The Sinai terrorists have played havoc with Sinai security since pledging loyalty to and gained support from the Islamic State of Iraq and the Levant. The Egyptian military, even after being substantially reinforced and imposing a state of emergency, has been unable to stem the deadly spiral and paid for it with a heavy toll of casualties.

In the first attack Sunday, six soldiers, including two officers, were killed when a roadside bomb struck their armored vehicle traveling south of el-Arish, the capital of North Sinai. Twelve hours later, a suicide car bomber detonated his vehicle at the entrance of a large police station in el-Arish, killing seven people, including five policemen, and injuring at least 40, many of them civilians.

In a third smaller attack, militants clashed with soldiers at a mobile checkpoint in Rafah, south of el-Arish, wounding one police officer and two soldiers.

Saturday, April 11, Ansar Bayt al-Maqdas, using the methods of its new parent, released a video clip depicting an Egyptian soldier being shot dead and the decapitation of an Egyptian civilian. Both victims were snatched during an attack on April 2, which left 15 soldiers dead, on an Egyptian army position in the El Arish vicinity.

DEBKAfile’s military sources report that northern Sinai, due to the increasing frequency and scale of terrorist attacks, is beginning to resemble Baghdad, which on that same Sunday was struck by four ISIS car bombs and other devices, which killed at least 12 people and injured dozens.
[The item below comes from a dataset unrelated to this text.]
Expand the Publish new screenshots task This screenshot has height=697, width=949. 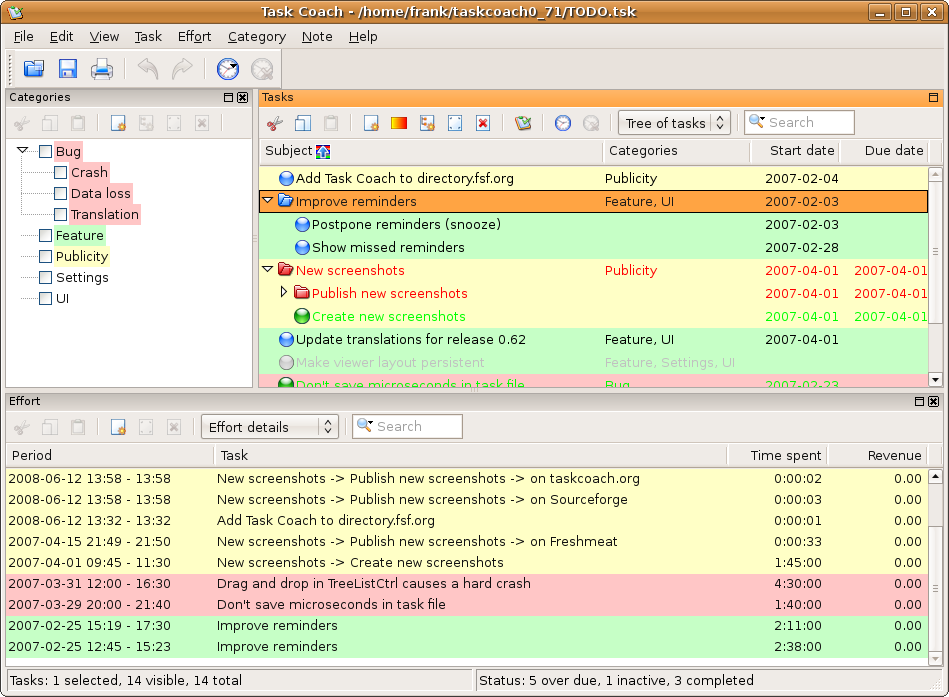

Before the thunder of the blasts died down in Sinai, the Egyptian president announced a major reshuffle of his military, security and intelligence ranks.

The most senior officer to be sacked was military intelligence chief, Maj. Gen. Salah El-Badry. He was replaced by Gen. Mohamed al-Shahat, a former commander of the Second Field Army, which is the current backbone of the army force fighting the Islamists terrorists in northern Sinai.
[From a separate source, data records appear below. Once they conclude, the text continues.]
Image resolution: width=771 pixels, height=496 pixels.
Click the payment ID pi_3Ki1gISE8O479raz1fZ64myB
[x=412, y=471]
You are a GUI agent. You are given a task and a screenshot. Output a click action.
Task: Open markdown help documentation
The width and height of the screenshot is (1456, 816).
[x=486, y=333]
Gen. Nasser al-Assi is the new commander of the Second Army. Our military sources report that al-Assi spent some months in northern Sinai on a personal assignment on behalf of the president and returned to Cairo with new recommendations for combating the terrorists.

In another key change, Rear Admiral Osama El-Gendy was replaced as commander of the Egyptian Navy by Rear Admiral Osama Mounir.
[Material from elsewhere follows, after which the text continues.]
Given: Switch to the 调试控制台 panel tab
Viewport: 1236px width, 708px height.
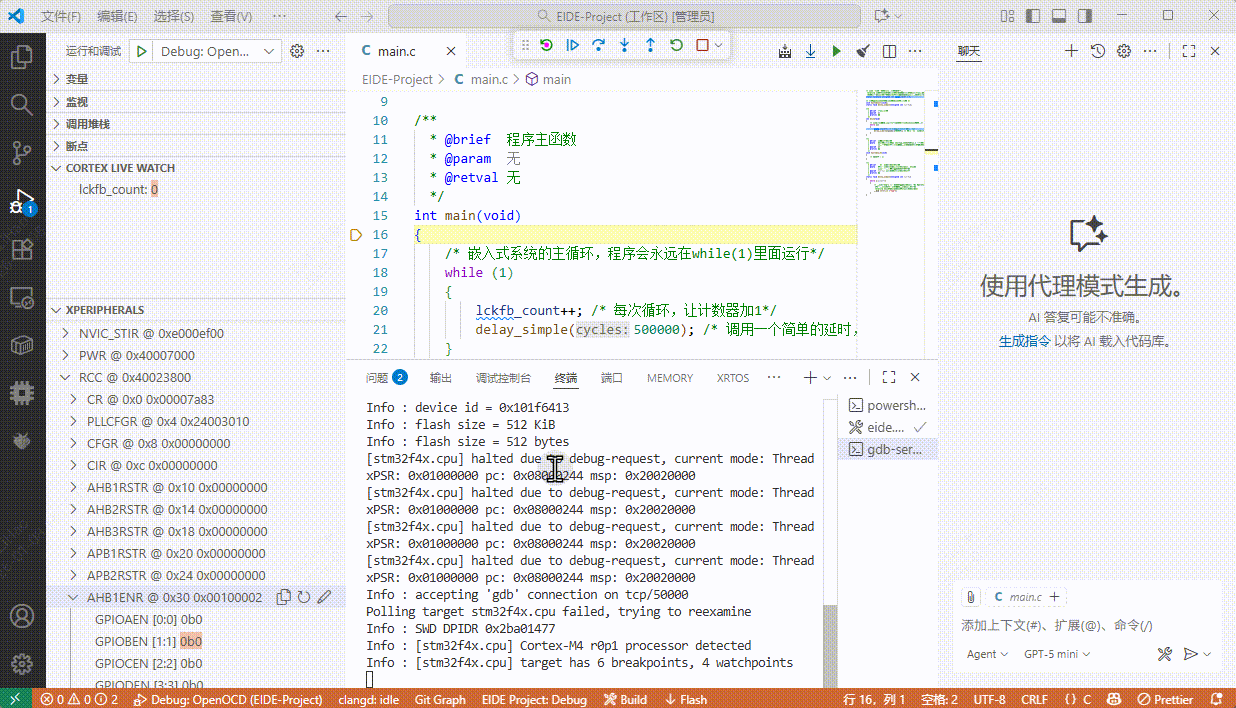Looking at the screenshot, I should 502,378.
The navy’s role is increasingly prominent since Egyptian warships were deployed in the last two weeks off the coast of Yemen to secure the strategically vital Bab el-Mandab Strait — the gateway to the Suez Canal – against Iranian-backed Houthi rebel control. Their guns have been trained on the Yemeni port of Aden in a running barrage to prevent the rebels and their allies, the mutinous Yemeni army’s  212nd Brigade, from overrunning the town.

The Navy’s role in the Yemen war makes a change of commanders in mid-combat highly unusual. However, it had become just as urgent at this stage to shift Rear Adm El-Gendy from the Navy to the top post in the Suez Canal Authority, to take charge of one of the most important seaways in the world, which had became a highway from the rampant smuggling of the arms and fighters nourishing ISIS terrorist outposts in Sinai.

DEBKAfile reports that ships from Libya and Jordan carry the contraband by sea and unload it at secret dropping-off points on the Sinai Peninsula’s western Mediterranean and the eastern Gulf of Aqaba coasts. Some of the goods are conveyed from Libya via the Suez Canal via the towns of Suez, Ismailia and Port Said, whence smuggling rings based on the banks of the waterway collect them by boat.

Tunnels between the Gaza Strip and Sinai are also an important smuggling route for supplying terrorist groups. The Egyptian military reshuffle was accompanied by an amendment to the penal code by presidential decree which raised the penalty for building or using cross-border tunnels to life in jail. The penalty also applies to people with knowledge of tunnels who fail to report them to the authorities. The Egyptian government was authorized to seize buildings at the top of tunnels and equipment for digging them.